[Word and element pointing entries]
=====
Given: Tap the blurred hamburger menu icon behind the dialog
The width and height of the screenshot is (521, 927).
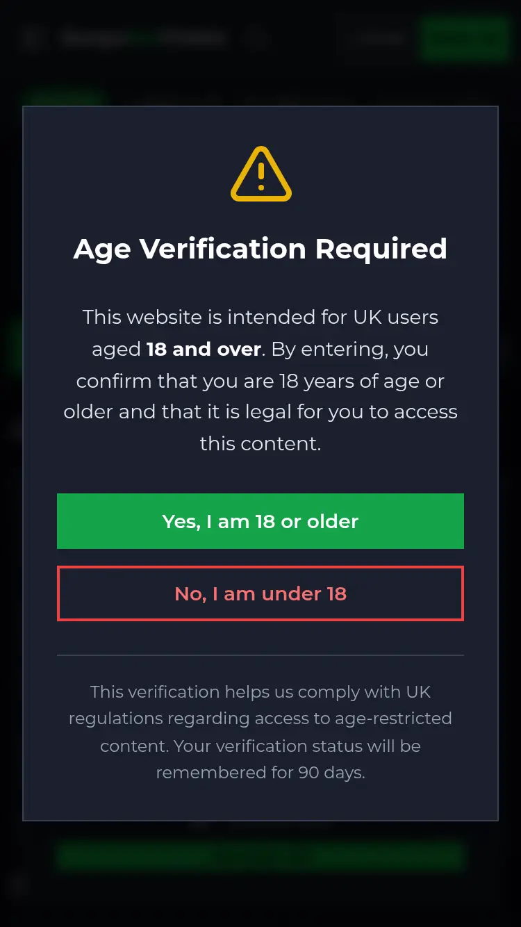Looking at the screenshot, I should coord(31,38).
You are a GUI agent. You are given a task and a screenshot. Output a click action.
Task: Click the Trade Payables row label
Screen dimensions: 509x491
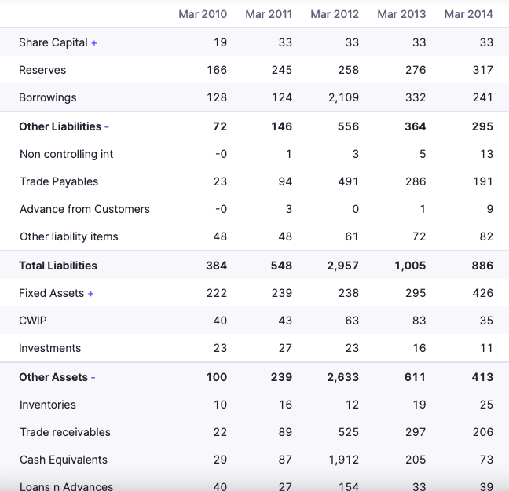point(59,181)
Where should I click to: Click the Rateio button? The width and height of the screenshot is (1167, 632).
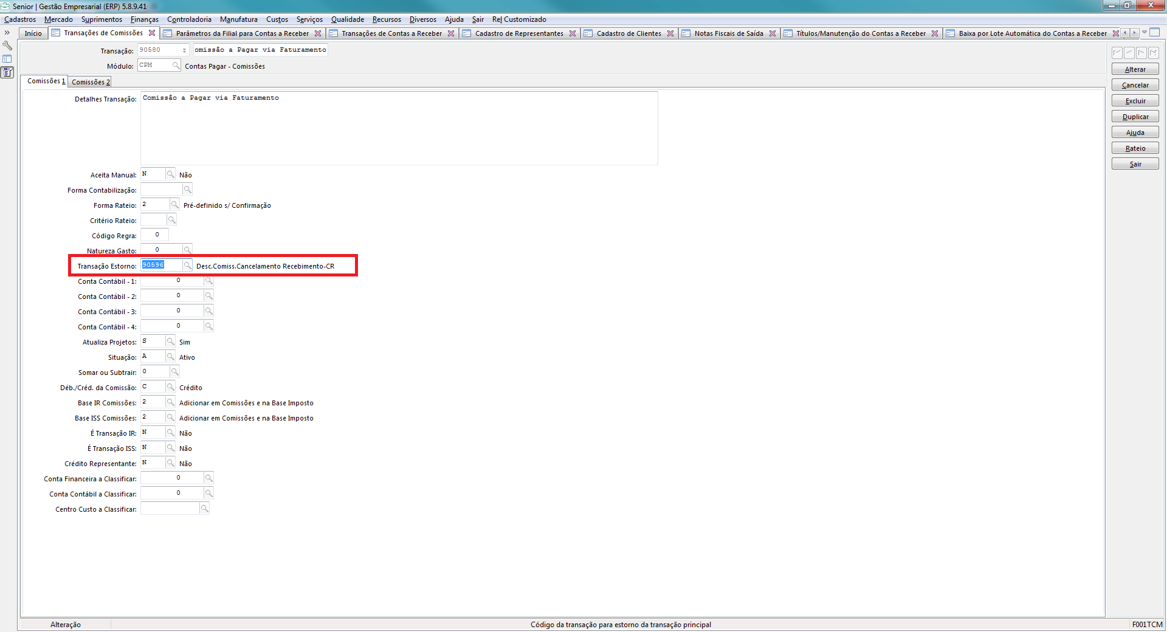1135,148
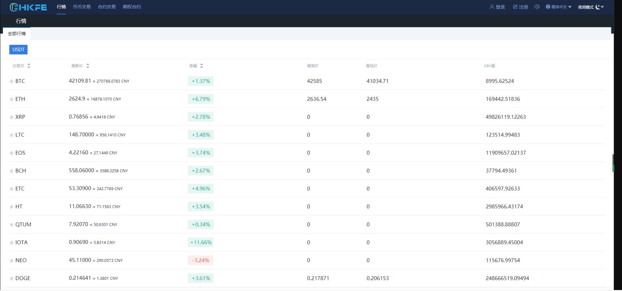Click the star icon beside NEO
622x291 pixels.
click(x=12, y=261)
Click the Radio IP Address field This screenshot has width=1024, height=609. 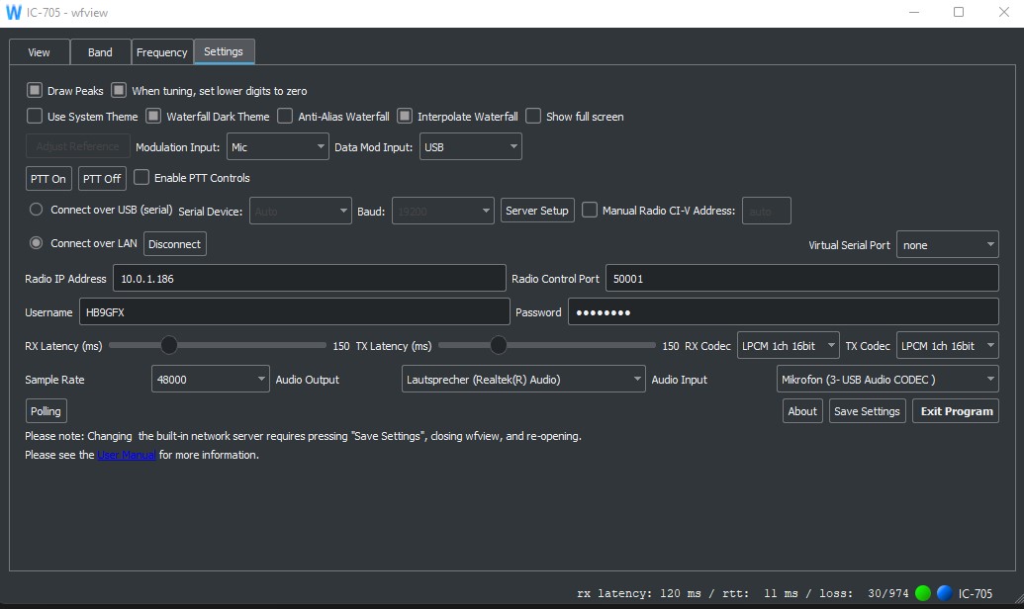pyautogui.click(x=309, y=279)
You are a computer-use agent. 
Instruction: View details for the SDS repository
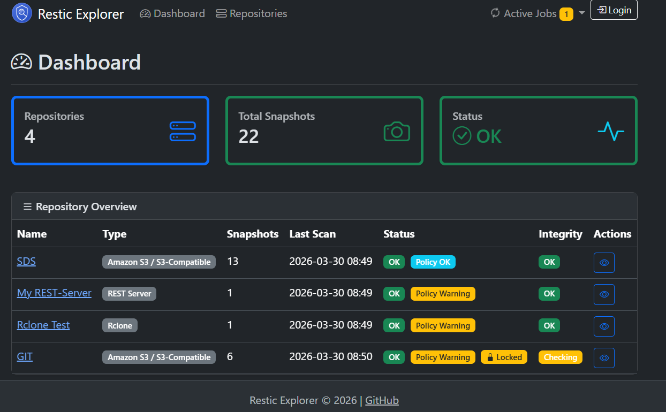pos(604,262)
=====
WORK INSTRUCTIONS ::
Rewrite the stretch from the start of the records through the line that contains "point(59,181)", replacing "Trade Payables" with "Trade Receivables" and changing nothing else. Leave the pictures out of the answer.

FINISHED ANSWER ::
Given: Tap the blurred hamburger menu icon behind the dialog
The width and height of the screenshot is (521, 927).
Looking at the screenshot, I should coord(31,38).
You are a GUI agent. You are given a task and a screenshot. Output a click action.
Task: Click the Trade Receivables row label
Screen dimensions: 509x491
point(59,181)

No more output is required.